Thanks
@SamJB - yes, that seems something like what I was imagining, but I agree with
@Oldvatr that simply taking the area between the horizontal line at 0mmol and the actual curve would not be a good measure.
For instance, by this measure,
10 hours at 5.5mmol = 55, while
9 hours at 4.5mmol, + 1 hour at 14mmol = 54.5
I'm guessing all of us here would prefer the former though
(and yes, for simplicities sake, ignoring for now the actual rise and fall of the curve)
I'm guessing this is what you were suggesting though with your comments at the end about what is a safe level.
This example also illustrates why average glucose isn't really an ideal metric for assessing control. Also, I'm not too clear exactly how closely HbA1c follows average glucose, but it seems it could have this problem too, as Bernstein suggests.
When looking at my libre results, I do tend to look at the areas above the target band as an intuitive measure of how good my control is. This still leaves the question though of where the line above which damage occurs actually lies, and whether the amount of damage is simply linear with height above this line.

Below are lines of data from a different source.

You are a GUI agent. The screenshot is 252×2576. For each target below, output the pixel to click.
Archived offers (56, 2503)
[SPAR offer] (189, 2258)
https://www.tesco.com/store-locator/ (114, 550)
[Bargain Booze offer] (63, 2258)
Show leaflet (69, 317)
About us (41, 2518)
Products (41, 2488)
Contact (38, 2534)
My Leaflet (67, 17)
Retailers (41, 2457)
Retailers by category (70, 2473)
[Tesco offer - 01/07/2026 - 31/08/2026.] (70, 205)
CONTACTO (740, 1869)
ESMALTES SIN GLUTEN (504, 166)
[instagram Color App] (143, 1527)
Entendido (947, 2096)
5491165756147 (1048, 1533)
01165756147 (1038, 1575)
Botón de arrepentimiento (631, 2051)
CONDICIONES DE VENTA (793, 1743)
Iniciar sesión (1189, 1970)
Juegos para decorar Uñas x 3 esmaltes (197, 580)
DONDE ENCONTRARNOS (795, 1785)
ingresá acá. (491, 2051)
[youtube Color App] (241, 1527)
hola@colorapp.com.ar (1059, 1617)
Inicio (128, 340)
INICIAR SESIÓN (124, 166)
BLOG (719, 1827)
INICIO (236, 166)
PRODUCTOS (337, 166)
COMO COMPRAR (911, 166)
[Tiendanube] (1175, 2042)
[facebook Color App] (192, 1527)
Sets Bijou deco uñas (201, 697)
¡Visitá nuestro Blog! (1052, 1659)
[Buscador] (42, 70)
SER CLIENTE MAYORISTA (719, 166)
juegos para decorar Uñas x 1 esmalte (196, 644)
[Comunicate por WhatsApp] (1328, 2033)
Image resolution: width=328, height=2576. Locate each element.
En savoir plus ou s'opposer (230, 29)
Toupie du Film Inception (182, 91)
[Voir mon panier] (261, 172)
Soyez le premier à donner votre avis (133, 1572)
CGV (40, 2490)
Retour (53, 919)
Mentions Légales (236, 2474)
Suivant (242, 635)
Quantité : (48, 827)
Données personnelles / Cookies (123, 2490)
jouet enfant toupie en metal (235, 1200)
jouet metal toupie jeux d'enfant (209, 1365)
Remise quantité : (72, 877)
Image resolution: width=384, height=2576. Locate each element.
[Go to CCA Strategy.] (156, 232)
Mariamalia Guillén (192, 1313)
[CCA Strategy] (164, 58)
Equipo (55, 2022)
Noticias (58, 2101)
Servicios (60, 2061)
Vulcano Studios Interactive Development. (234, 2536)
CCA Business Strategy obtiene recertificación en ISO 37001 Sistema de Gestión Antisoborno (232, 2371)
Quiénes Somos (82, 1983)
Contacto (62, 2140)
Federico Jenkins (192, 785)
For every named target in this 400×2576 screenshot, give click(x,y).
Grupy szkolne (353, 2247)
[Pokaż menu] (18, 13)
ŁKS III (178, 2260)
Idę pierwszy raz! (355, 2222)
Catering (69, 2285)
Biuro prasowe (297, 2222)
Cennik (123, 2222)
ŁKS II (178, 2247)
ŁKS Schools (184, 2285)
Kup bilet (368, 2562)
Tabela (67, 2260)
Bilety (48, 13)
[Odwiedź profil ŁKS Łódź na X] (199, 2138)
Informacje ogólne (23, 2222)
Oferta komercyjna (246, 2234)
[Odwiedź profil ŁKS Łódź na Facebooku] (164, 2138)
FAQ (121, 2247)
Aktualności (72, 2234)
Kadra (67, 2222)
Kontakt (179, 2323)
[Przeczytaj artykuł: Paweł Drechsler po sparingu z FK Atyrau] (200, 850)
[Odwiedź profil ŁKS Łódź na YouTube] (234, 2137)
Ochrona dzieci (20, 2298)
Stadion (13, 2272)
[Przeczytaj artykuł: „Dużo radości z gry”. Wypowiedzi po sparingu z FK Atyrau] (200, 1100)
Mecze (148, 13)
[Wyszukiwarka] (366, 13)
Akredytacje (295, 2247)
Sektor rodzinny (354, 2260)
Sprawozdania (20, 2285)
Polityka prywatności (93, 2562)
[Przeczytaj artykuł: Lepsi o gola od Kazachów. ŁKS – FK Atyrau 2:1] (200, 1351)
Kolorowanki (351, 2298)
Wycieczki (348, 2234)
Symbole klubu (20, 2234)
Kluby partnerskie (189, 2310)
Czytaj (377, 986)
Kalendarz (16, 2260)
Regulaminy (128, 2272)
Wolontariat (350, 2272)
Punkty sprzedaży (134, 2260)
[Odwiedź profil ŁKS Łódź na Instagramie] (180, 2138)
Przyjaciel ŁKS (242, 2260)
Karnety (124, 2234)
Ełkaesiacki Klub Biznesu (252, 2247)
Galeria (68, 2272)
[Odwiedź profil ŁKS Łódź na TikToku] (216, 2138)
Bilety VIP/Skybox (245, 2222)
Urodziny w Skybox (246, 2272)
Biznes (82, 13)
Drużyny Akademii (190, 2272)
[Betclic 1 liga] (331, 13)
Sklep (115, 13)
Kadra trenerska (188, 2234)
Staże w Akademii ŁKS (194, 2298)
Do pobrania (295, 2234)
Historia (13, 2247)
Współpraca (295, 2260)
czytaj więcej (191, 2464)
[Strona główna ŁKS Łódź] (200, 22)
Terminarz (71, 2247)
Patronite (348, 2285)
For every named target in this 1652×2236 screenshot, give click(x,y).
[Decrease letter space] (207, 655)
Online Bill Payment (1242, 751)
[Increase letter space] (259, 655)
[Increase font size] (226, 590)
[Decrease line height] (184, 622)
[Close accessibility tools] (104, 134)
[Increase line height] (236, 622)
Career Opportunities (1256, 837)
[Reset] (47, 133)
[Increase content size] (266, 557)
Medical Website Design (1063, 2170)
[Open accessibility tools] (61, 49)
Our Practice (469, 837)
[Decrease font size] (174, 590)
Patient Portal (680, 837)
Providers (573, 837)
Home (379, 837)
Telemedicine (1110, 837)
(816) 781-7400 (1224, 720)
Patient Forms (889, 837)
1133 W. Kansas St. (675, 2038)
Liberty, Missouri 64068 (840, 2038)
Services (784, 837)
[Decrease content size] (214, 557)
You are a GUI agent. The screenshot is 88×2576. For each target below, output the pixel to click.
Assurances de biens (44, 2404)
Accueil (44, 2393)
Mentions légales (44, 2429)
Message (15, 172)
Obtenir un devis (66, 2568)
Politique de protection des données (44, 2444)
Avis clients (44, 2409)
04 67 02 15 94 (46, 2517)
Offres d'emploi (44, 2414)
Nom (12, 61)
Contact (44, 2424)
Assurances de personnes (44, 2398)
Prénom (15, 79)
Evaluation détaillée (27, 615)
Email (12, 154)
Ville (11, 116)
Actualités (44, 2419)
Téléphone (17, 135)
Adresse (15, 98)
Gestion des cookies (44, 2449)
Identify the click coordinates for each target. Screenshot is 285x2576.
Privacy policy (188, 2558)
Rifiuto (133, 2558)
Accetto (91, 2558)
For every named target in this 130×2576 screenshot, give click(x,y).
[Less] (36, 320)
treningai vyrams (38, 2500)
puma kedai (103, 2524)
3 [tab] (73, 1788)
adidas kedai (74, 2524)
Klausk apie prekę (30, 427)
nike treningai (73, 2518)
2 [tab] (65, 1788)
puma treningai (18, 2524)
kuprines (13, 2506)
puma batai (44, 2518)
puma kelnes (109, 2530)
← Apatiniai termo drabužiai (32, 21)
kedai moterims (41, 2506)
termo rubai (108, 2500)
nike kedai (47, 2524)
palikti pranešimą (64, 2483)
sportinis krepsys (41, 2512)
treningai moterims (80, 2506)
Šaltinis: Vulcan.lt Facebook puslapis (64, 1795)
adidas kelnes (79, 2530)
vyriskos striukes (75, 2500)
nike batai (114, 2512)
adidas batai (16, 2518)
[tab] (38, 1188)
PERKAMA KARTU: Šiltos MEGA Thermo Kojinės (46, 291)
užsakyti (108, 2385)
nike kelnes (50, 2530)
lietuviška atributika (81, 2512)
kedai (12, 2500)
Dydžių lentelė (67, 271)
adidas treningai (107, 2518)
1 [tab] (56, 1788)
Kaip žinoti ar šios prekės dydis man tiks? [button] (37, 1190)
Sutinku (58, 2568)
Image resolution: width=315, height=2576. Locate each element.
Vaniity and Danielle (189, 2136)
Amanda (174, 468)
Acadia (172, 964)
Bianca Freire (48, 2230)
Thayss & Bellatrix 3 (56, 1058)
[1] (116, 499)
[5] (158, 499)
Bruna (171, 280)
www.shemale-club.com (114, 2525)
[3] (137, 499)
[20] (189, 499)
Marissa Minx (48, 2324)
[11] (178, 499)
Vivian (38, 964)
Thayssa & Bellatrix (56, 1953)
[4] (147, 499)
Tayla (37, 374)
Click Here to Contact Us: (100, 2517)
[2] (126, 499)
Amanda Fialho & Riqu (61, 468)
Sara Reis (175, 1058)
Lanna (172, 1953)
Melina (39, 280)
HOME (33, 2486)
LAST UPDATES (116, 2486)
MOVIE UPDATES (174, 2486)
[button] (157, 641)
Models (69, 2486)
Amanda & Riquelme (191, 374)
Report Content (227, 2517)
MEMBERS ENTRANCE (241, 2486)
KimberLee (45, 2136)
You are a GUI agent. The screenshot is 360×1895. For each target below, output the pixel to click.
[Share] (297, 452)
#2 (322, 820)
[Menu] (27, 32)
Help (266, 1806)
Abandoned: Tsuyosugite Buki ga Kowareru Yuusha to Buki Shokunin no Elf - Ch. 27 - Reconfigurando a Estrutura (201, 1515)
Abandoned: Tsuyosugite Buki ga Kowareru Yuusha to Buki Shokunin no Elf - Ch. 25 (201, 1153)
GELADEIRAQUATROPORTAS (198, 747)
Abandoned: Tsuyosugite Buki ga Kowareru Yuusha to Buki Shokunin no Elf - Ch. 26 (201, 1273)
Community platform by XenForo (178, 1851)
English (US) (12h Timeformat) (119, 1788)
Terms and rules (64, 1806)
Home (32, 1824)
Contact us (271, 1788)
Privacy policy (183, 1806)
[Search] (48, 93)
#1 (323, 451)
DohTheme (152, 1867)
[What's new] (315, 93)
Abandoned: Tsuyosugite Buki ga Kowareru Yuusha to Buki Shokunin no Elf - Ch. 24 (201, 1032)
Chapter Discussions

If we set this line at 7.0, then in my original example we would get:
60mins * 1mmol above limit = 60pts
vs
15mins * 8mmol above limit = 120pts
I would still question whether this is really a good measure though. Perhaps being 4mmol above target is more than twice as damaging as being 2 above. Also it would give a score of 6pts for spending an hour at 7.1, vs a score of 0pts for being at 7.0, which clearly doesn't make sense.
One of the things that has got me thinking about all this was Bernsteins talk of nondiabetic adults mostly hovering around 4.6mmol, and that the recommended target ranges given for diabetics are often too high. I think he would consider spending the whole day at 6.9 to be damaging, though the metric above would give that a perfect score of 0pts.
His book has definitely influenced me to pay more attention to reducing my 'within range' readings as well as just trying to minimize spikes.
So maybe a better measure would be one that gave all readings above 4.6 some score, increasing with the value above this by some non-linear formula.
Now I realize that this whole discussion might seem a bit like fussing over details, and we can set ourselves reasonable targets without precise measures, such as just aiming to be around 5mmol most of the time, and to never go above 7 for long.
However, I do find personally that tracking small improvements is a useful motivational tool, and I'd prefer that the targets I use for this actually relate meaningfully to the minimization of long term damage that is the real aim.
Also, I've deliberately left hypos out of this discussion, as I think it becomes much more difficult and subjective trying to quantitatively compare the risks/damage of highs and lows, as they are of a different nature.